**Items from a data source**

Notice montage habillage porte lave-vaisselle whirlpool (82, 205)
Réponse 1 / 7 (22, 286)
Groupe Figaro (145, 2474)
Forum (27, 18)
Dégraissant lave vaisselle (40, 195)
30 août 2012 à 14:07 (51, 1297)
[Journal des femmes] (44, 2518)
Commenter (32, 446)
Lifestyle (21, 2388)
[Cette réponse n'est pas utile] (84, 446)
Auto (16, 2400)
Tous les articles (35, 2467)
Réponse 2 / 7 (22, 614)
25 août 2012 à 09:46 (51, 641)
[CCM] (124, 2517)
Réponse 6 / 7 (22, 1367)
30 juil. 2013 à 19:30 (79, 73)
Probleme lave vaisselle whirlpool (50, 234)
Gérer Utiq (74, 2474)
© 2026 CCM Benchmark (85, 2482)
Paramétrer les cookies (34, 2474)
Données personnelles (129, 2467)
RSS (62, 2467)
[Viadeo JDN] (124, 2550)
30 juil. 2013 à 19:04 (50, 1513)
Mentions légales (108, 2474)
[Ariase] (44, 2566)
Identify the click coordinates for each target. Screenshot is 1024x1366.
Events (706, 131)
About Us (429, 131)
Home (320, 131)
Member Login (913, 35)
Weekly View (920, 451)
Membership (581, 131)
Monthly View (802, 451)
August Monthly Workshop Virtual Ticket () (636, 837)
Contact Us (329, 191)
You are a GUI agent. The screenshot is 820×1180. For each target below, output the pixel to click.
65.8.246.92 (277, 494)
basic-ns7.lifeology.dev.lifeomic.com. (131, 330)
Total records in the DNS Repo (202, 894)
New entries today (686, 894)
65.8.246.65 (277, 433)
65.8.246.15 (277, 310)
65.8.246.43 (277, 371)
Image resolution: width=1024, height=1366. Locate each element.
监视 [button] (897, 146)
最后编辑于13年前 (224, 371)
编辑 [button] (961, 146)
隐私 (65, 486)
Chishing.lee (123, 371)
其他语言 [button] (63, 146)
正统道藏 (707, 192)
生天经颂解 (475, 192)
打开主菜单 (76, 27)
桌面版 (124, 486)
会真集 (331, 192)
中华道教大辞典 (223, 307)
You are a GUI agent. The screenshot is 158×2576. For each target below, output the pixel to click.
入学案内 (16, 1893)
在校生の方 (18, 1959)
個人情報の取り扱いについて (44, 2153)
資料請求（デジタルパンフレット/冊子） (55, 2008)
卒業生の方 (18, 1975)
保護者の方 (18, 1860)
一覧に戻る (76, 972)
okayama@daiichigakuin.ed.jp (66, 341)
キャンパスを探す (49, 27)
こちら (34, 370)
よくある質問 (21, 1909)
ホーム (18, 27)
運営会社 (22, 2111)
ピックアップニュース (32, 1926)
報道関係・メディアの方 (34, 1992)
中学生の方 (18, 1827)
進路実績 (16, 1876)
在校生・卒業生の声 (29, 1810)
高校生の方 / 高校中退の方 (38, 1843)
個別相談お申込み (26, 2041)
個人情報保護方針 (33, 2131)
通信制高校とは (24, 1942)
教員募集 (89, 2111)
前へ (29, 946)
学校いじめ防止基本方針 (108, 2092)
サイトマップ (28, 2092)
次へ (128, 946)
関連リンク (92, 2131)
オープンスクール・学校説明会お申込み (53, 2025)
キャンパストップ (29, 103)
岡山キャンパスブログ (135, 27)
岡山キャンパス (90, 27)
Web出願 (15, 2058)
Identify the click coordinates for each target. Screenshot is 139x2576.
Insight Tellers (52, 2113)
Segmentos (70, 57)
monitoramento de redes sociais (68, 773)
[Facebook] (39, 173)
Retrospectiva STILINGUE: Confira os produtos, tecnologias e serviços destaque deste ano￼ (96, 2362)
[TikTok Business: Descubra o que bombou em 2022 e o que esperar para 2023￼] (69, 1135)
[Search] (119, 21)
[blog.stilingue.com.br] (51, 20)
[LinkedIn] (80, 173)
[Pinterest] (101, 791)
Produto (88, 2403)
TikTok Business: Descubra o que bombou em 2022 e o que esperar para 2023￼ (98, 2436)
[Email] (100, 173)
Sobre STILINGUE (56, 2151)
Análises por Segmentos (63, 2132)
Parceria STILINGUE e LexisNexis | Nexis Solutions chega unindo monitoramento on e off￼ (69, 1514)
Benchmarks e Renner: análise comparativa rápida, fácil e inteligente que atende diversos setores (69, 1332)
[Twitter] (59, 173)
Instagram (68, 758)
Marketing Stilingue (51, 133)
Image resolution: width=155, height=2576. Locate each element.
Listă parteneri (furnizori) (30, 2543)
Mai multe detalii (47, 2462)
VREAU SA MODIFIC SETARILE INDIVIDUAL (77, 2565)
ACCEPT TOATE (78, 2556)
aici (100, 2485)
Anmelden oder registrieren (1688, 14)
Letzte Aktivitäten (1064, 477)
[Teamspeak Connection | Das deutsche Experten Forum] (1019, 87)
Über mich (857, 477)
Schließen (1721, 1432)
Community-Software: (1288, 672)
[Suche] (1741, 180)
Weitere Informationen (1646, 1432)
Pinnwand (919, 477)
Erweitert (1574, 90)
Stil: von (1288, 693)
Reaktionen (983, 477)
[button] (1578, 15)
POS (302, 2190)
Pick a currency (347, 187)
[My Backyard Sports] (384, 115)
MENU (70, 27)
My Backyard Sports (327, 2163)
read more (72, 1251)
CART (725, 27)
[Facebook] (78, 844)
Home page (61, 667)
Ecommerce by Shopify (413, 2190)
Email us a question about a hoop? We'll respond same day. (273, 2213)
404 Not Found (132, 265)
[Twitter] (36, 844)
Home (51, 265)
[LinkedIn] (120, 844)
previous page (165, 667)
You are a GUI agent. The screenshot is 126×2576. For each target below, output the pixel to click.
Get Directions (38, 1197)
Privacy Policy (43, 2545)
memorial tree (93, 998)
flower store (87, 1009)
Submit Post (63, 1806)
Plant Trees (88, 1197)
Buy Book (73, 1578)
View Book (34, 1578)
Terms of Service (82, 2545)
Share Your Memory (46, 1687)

**WHAT IS EXPECTED**
Only the last part of the entries above is needed: please copy the line with "Benchmarks e Renner: análise" and each line after it exactly.

**REPLY**
Benchmarks e Renner: análise comparativa rápida, fácil e inteligente que atende diversos setores (69, 1332)
[Twitter] (59, 173)
Instagram (68, 758)
Marketing Stilingue (51, 133)
Image resolution: width=155, height=2576. Locate each element.
Listă parteneri (furnizori) (30, 2543)
Mai multe detalii (47, 2462)
VREAU SA MODIFIC SETARILE INDIVIDUAL (77, 2565)
ACCEPT TOATE (78, 2556)
aici (100, 2485)
Anmelden oder registrieren (1688, 14)
Letzte Aktivitäten (1064, 477)
[Teamspeak Connection | Das deutsche Experten Forum] (1019, 87)
Über mich (857, 477)
Schließen (1721, 1432)
Community-Software: (1288, 672)
[Suche] (1741, 180)
Weitere Informationen (1646, 1432)
Pinnwand (919, 477)
Erweitert (1574, 90)
Stil: von (1288, 693)
Reaktionen (983, 477)
[button] (1578, 15)
POS (302, 2190)
Pick a currency (347, 187)
[My Backyard Sports] (384, 115)
MENU (70, 27)
My Backyard Sports (327, 2163)
read more (72, 1251)
CART (725, 27)
[Facebook] (78, 844)
Home page (61, 667)
Ecommerce by Shopify (413, 2190)
Email us a question about a hoop? We'll respond same day. (273, 2213)
404 Not Found (132, 265)
[Twitter] (36, 844)
Home (51, 265)
[LinkedIn] (120, 844)
previous page (165, 667)
You are a GUI agent. The screenshot is 126×2576. For each target below, output the pixel to click.
Get Directions (38, 1197)
Privacy Policy (43, 2545)
memorial tree (93, 998)
flower store (87, 1009)
Submit Post (63, 1806)
Plant Trees (88, 1197)
Buy Book (73, 1578)
View Book (34, 1578)
Terms of Service (82, 2545)
Share Your Memory (46, 1687)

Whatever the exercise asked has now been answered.